You are not going to outspend them. Almost no one is. For the next one to three years, "doing AI" for 99% of businesses means renting frontier intelligence over an API.

That subscription model has consequences, and ignoring them is how you wake up two years from now realising your competitive moat got pasted into a training set.

The data-leakage tax

Every prompt you send to ChatGPT, Claude, Gemini, or any hosted model is a packet of data crossing a border into a data centre, usually American, owned by a company whose entire business model depends on getting smarter. Even when "training on your data" is officially off (and it is, on most enterprise tiers, see OpenAI's enterprise privacy policy and Anthropic's commercial terms), your queries shape product priorities, surface evaluation data, and exist as logs in someone else's jurisdiction.

When you give an agent control of your computer, this gets worse, not better. The whole point of an agent is to read whatever it needs to read to complete the task. That now includes your CRM, your shared drive, and that one folder labelled do_not_open_legal. LLMs were already a porous data boundary. Agents are a sieve.

Rule of thumb: assume any data your agent touches has, in some form, been observed by the platform. Build accordingly.

For most businesses this is an acceptable cost, the upside dwarfs the leakage. For a handful (regulated industries, IP-heavy R&D, anyone with genuinely defensible proprietary data), it's a five-alarm problem and the answer is local-first scaffolding: open-weight models, your hardware, your network, your rules. That's a different conversation. Have it with me if it applies to you.

The compute-cost glide path

Here's a data point worth tucking away: compute is getting roughly an order of magnitude cheaper every two to three years, before you even count algorithmic gains. Independent research (see Epoch AI's tracking of algorithmic progress in language models) shows the compute required to reach a given capability halves every eight months or so on top of hardware gains.

Compounded across hardware and software, a credible 100x improvement in cost-per-capability over the next three to five years is not science fiction. The training run that costs a hyperscaler $2M today plausibly fits on a $20k box in 2030.

What does that mean for you? Don't build your strategy on today's prices. Things you write off as "too expensive to AI-ify" right now will be trivial in 36 months. Things that look like permanent moats may not be.

Value Stream 01 · Custom software, suddenly affordable

This is the one that quietly changes everything, and almost nobody is talking about it correctly.
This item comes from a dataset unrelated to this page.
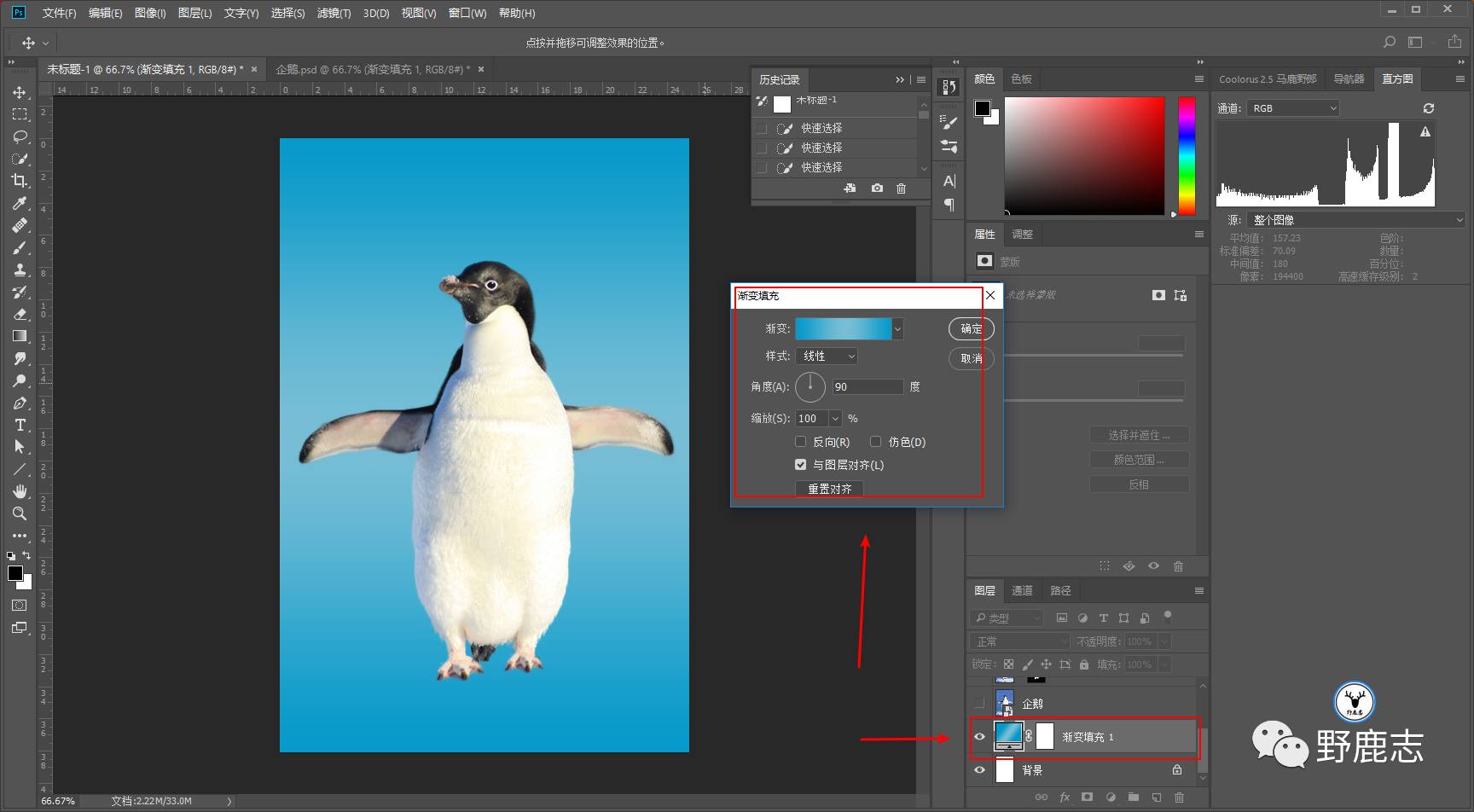Select the Crop tool in toolbar
1474x812 pixels.
[19, 181]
Until recently, building a piece of bespoke software for a specific quirk of your business (the weird invoice-reconciliation thing, the odd report your operations manager assembles every Monday, the integration between two SaaS products that almost-but-not-quite work together) meant hiring a developer at $100k+ a year, or paying an agency $30k for something fragile. So you didn't. You bought a SaaS subscription instead, and added it to the pile.

That calculus is broken. With a coding agent like Claude Code or OpenAI Codex, a competent operator with no formal CS background can ship working internal tools in days. Andrej Karpathy called this "vibe coding", describing what you want, watching the agent build it, course-correcting when it goes off the rails. It is genuinely a new mode of software production.

Two corollaries that founders consistently miss:

A · Custom Replaces SaaS

You can in-house the boring tools

Most of your subscription stack is doing something narrow that an agent can rebuild in an afternoon. Form builder, internal dashboard, email parser, spreadsheet glue, simple CRM. Audit your subscription bill. Half of it is now optional.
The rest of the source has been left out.